I've never heard of float therapy until I saw this article. Apparently, some derive benefit from floating in body temperature, salty water that is inside a sound-proof vessel. The article mentions that "float therapy" may help some with insomnia. I'm not aware of any studies to that effect - the report is only anecdotal. The article states that one reason it may help people sleep could be the same reason why a warm bath is helpful. I just hope people don't fall asleep while in the float chamber.

Wednesday, May 10, 2017

Netflix vs sleep

This article discusses how the CEO of Netflix doesn't worry about competition from streaming services like Amazon or HBO. Instead, the CEO worries about the human need to sleep a third of our lives. Because when we sleep, we aren't able to watch Netflix. What an interesting perspective. As a sleep-deprived species, I worry about the effect of Netflix on sleep duration! I guess the relationship is bidirectional.

Wednesday, April 19, 2017

Shutter Island

When I see a child that is having nightmares, I explain to the parents that they shouldn't let the child watch potentially frightening shows or movies close to bedtime.

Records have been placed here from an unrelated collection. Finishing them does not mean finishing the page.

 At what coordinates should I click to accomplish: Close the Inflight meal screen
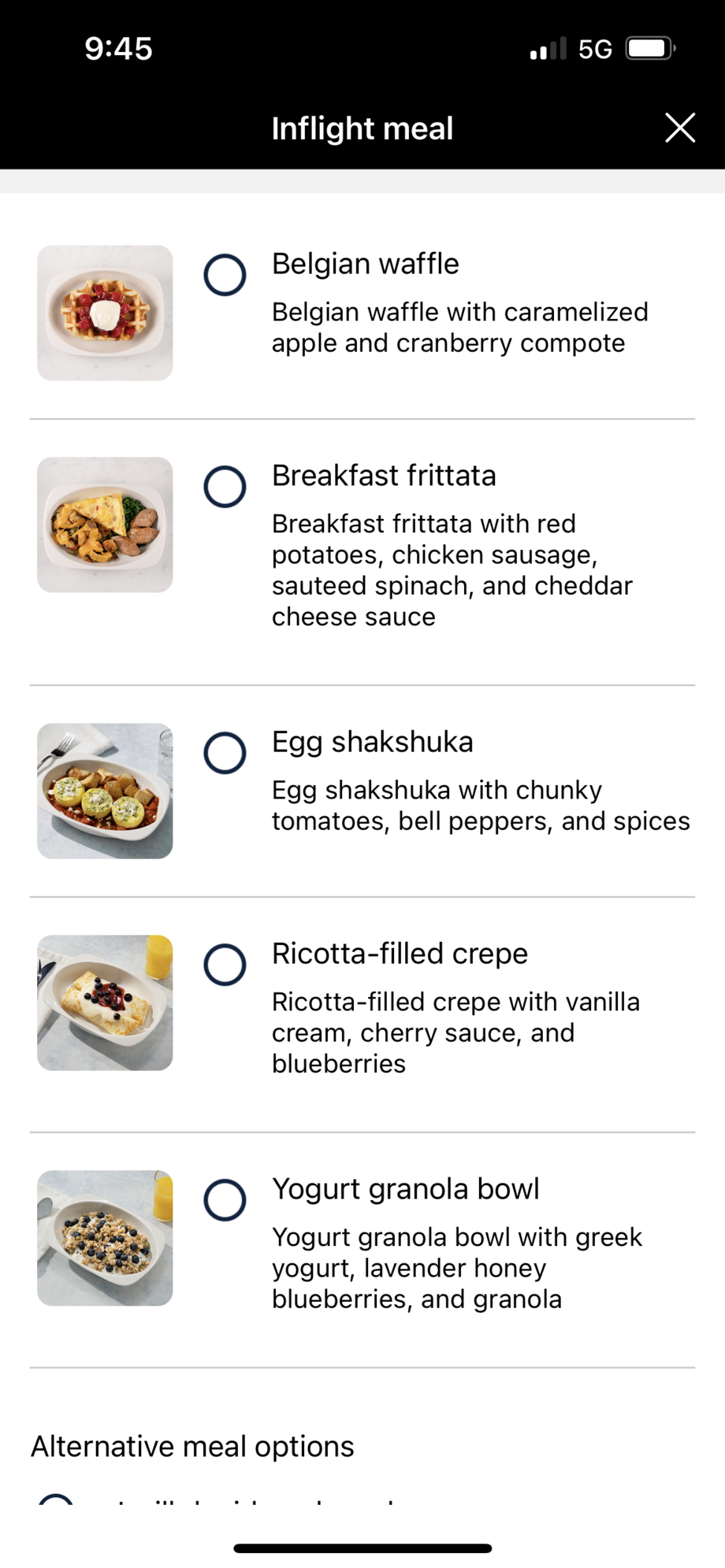click(679, 128)
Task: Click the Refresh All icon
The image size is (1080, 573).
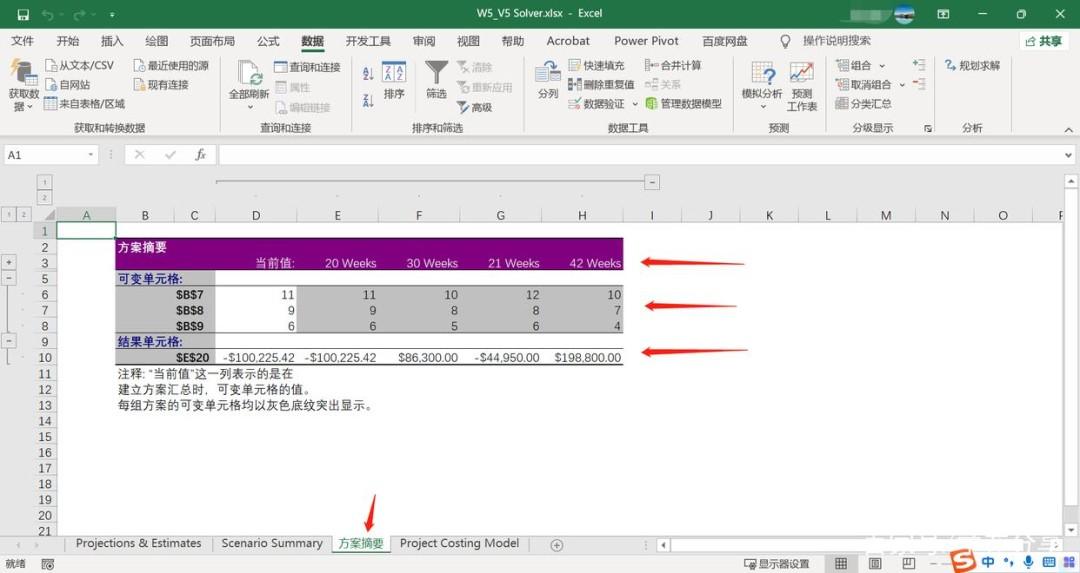Action: point(250,73)
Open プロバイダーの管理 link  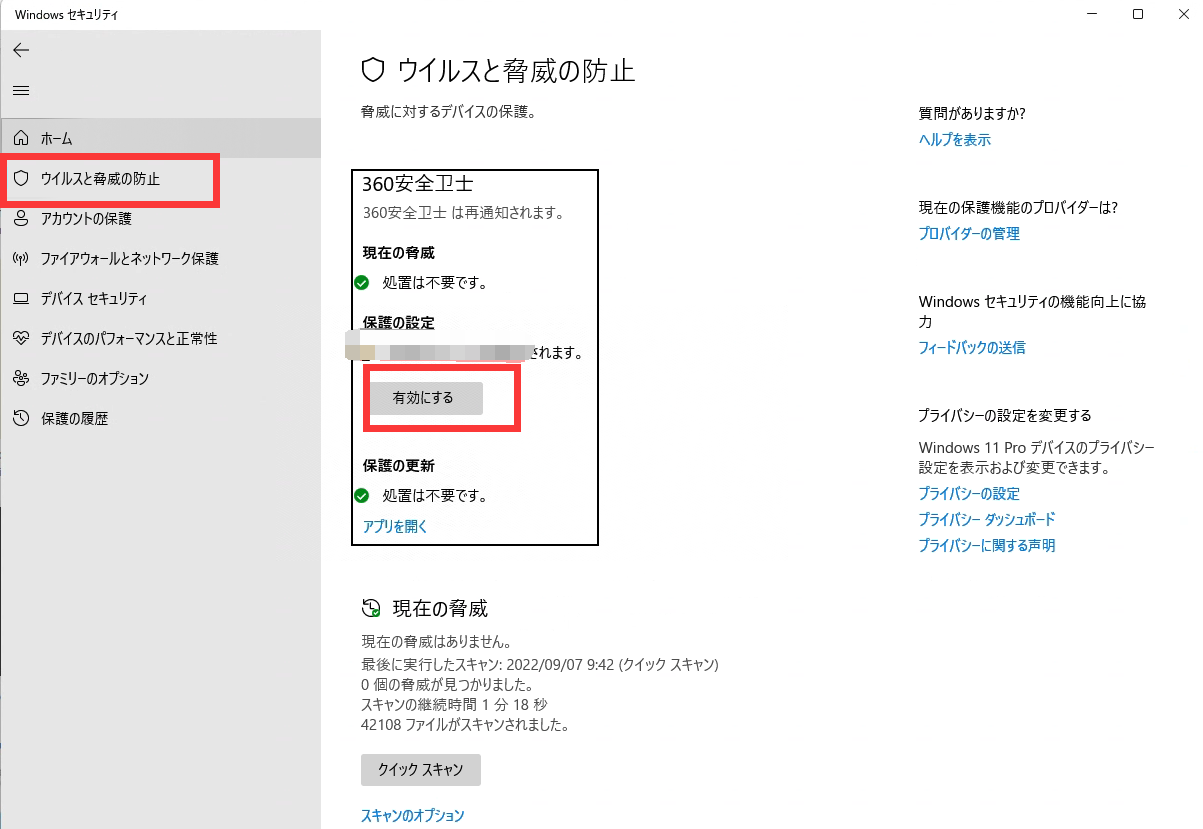pos(968,233)
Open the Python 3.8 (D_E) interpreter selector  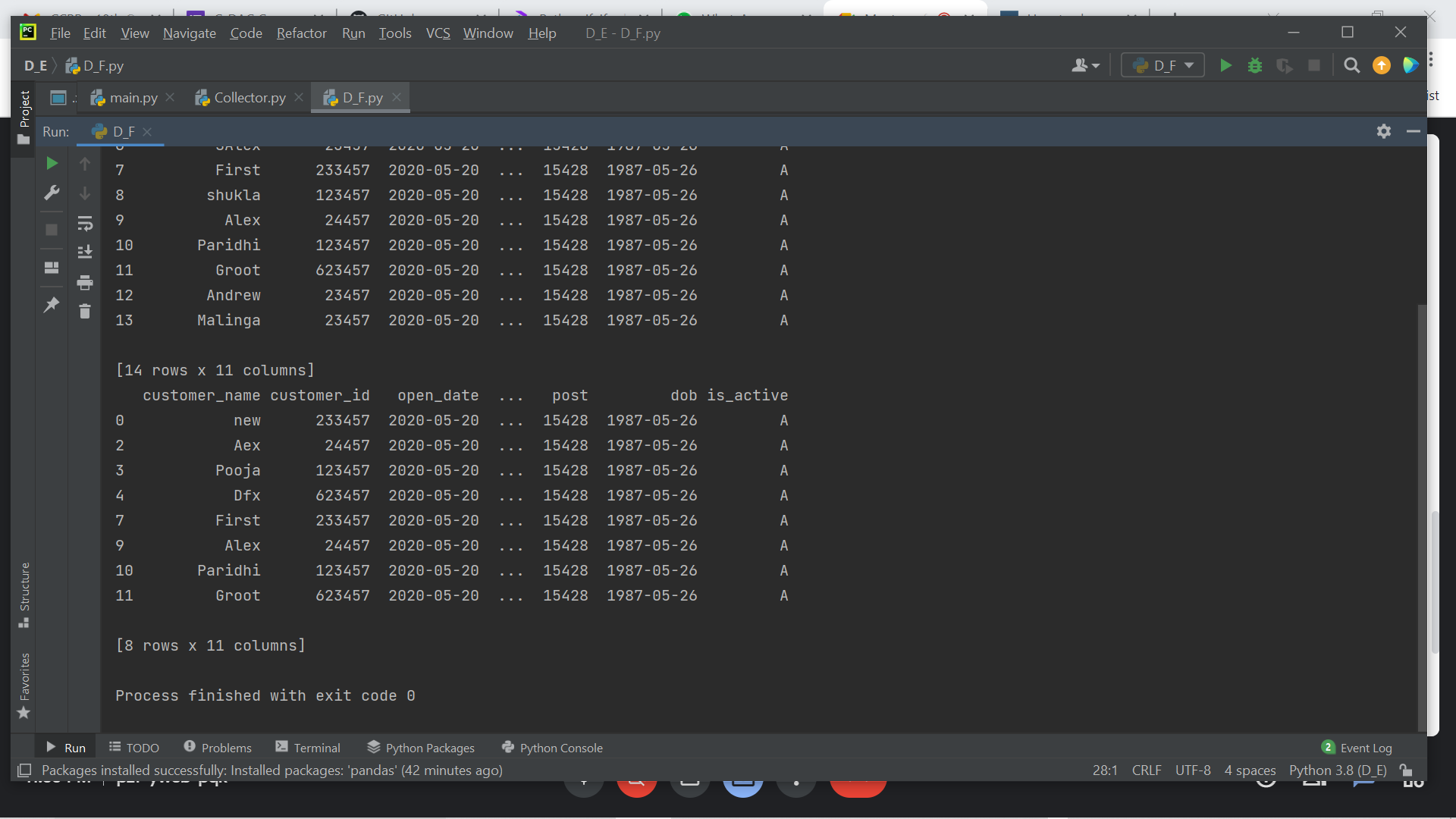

I should have taken my own advice when I recently watched the movie Shutter Island, starring Leonardo DiCaprio. I watched the movie right before I went to sleep, which was a mistake. On that night, my wife and kids were out of the house, so I was home alone. I fell asleep OK, but kept waking with nightmares related to what had happened in the movie. So I guess my advice to parents should be broadened to adults as well.

Wednesday, April 12, 2017

Obstructive sleep apnea, CPAP therapy, and diabetes

This study involved a large population of veterans diagnosed with obstructive sleep apnea (OSA). The study authors examined CPAP therapy usage and its effect on diabetes. The results showed that metabolic markers of diabetes were reduced in those patients that used the CPAP the most per night. Specifically, usage of at least 6 hours per night. The reduction in diabetes markers was not present in those with less nightly CPAP usage. Also, the risk of developing diabetes was reduced by those that used CPAP at least 6 hours per night. Finally, both of these findings were not influenced by the slight increase in weight observed during the follow up period measured.

Wednesday, March 29, 2017

CPAP may improve PTSD in Veterans with sleep apnea

This article discusses research about post-traumatic stress disorder (PTSD) and obstructive sleep apnea (OSA). There have been research studies linking PTSD and OSA, possibly because of OSA-related sleep disruption. In particular, OSA can be more frequent in dream sleep, resulting in more dream sleep fragmentation. This could cause more nightmares, or at possibly more awareness of nightmares. In this study, the authors sought to determine if CPAP therapy for OSA also reduced PTSD severity in US Veterans.

The results showed a modest reduction in PTSD symptoms in patients with OSA treated with CPAP for 6 months. And the more nights someone used their CPAP, the less severe the PTSD symptoms. There were also improvements in sleep quality, daytime functioning, and quality of life.